Вот я попадаю иногда на перекресток Кирова и Амет-хана Султана и сразу вспоминаю, что тут были наши огороды, а на канале Октябрьской революции стояли такие «мельнички» поливочные с консервными банками на лопастях. Маленькой я часами могла сидеть рядом и смотреть, как в банки набирается, а потом выливается на поле вода. А где сейчас ресторан «Южный», когда-то был «пир», святое место, говорили — могила шейха там. Маленький домик для молитв и рядом деревья с привязанными ленточками и платками. Говорят, когда равняли его с землей, — трактор опрокинулся.
Нет во мне обиды, злости, наверное, все закономерно, села поглощаются городами, но есть тоска какая-то, давняя, глухая, ноющая боль. Особенно когда вижу, что от крепости Бурной, древней, еще, кажется, Петровских времен крепости — почти ничего не осталась. Люди растащили камни на новые постройки — историю Тарки рвут по частям.
Я давно уже живу в Махачкале — это мой город, но помню, что я — таркинка, еду по городу и машинально поднимаю глаза, смотрю на склон Тарки-Тау. Там мое село и отцовский дом, выстроенный его руками. И хотя мне его не рассмотреть, но я знаю, что он там, что солнце пробивается сквозь виноградные листья, и наш дворик накрывает тенью, ажурной, как бабушкин тастар, и это будто придает мне силы. И каждый, кто оттуда, мне близок.

Задания для работы:
- A) Что, согласно отрывку о Тарки, раньше находилось там, где сейчас ресторан «Южный»?
- B) Соответствуют ли отрывку о Тарки следующие утверждения? (i) На канале Октябрьской революции стояли поливочные «мельнички» с консервными банками на лопастях. (ii) Камни крепости Бурной сохранились на своём месте. (iii) Отцовский дом построили чужие люди. На каждое ответьте «да» или «нет» и приведите решающие слова отрывка.
- C) Продолжите отрывок о Тарки после его последнего предложения.

Исходные строки:
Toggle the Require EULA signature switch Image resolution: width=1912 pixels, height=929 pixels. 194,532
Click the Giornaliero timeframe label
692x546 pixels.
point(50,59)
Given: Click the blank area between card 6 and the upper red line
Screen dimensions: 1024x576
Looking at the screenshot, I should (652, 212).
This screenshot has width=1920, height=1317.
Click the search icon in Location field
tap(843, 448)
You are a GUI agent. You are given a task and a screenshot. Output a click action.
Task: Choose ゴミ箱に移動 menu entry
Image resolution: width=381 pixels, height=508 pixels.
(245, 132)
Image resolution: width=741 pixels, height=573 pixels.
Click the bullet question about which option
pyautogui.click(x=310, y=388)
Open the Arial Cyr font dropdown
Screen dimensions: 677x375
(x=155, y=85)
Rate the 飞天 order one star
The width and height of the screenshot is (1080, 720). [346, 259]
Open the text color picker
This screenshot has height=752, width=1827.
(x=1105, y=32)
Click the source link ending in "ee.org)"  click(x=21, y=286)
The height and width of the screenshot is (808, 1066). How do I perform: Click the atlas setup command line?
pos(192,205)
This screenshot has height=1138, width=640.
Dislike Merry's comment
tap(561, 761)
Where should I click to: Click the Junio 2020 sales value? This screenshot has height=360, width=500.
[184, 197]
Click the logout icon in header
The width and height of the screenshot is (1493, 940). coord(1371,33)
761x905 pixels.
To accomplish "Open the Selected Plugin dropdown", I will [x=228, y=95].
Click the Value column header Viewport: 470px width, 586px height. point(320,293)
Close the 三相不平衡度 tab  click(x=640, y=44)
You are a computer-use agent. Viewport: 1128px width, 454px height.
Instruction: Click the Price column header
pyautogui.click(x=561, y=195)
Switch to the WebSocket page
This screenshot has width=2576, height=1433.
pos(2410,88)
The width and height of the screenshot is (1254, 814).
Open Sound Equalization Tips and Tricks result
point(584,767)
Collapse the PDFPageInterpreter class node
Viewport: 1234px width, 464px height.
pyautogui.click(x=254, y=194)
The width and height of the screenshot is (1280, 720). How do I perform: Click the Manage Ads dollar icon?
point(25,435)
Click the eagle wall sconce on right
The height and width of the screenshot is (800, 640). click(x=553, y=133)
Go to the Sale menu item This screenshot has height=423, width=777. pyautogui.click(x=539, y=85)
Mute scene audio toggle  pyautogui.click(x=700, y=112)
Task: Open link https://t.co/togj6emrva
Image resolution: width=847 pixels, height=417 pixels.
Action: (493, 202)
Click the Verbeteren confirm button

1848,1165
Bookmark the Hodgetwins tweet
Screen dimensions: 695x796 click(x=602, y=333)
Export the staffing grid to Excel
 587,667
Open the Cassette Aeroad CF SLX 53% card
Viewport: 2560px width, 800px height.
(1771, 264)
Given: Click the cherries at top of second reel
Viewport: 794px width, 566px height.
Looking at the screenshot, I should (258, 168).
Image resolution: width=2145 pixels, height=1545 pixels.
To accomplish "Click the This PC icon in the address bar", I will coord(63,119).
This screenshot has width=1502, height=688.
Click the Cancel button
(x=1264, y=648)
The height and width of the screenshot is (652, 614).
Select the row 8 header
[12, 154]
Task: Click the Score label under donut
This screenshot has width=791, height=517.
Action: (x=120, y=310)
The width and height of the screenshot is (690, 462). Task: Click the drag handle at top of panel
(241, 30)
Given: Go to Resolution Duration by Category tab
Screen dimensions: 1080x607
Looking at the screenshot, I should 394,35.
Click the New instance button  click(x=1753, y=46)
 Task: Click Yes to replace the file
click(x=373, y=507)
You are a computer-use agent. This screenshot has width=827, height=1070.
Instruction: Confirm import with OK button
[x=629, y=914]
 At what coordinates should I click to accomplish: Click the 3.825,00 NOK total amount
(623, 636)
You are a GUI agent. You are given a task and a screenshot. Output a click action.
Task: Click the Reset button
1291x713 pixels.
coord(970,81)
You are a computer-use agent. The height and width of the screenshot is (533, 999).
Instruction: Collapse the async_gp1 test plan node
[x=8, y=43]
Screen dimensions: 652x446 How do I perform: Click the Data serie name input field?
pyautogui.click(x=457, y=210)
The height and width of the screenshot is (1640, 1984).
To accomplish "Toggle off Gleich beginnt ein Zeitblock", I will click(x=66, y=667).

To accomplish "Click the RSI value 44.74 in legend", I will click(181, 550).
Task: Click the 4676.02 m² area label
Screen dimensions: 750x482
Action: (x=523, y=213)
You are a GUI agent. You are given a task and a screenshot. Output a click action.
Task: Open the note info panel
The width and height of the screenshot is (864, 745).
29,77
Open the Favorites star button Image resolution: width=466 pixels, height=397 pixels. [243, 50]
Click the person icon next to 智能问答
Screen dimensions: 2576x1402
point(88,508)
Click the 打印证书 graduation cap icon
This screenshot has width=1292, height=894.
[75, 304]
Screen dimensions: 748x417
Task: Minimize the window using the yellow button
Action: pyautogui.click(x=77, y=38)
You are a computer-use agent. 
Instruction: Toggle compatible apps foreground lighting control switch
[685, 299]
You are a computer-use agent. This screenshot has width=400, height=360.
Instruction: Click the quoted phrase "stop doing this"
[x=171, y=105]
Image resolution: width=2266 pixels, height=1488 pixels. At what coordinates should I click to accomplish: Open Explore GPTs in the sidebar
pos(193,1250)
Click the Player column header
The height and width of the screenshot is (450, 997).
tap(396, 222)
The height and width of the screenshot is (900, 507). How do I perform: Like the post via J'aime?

Решённые задания:
- A) «Пир», святое место, где, по рассказам, была могила шейха.

- B)
(i) Да: «на канале Октябрьской революции стояли такие «мельнички» поливочные с консервными банками на лопастях».
(ii) Нет: «Люди растащили камни на новые постройки».
(iii) Нет: «отцовский дом, выстроенный его руками».

- C)
Когда училась в Москве, в Литинституте, меня раз вызвали в деканат, говорят: тебя ищет Арсений Тарковский. Купила цветы, торт, иду в Черняховский переулок и думаю: вдруг шутка какая-то, ошибка? Говорили, что он из рода шамхалов таркинских, но кто знает… И вот стучу в дверь, он открывает и кричит вглубь квартиры: «Таня, встречай, пришла моя кумыкская подданная!». На подданную я обиделась немного, но за то, что помнит, откуда он родом, за то, что гордится этим, — сразу простила ему все.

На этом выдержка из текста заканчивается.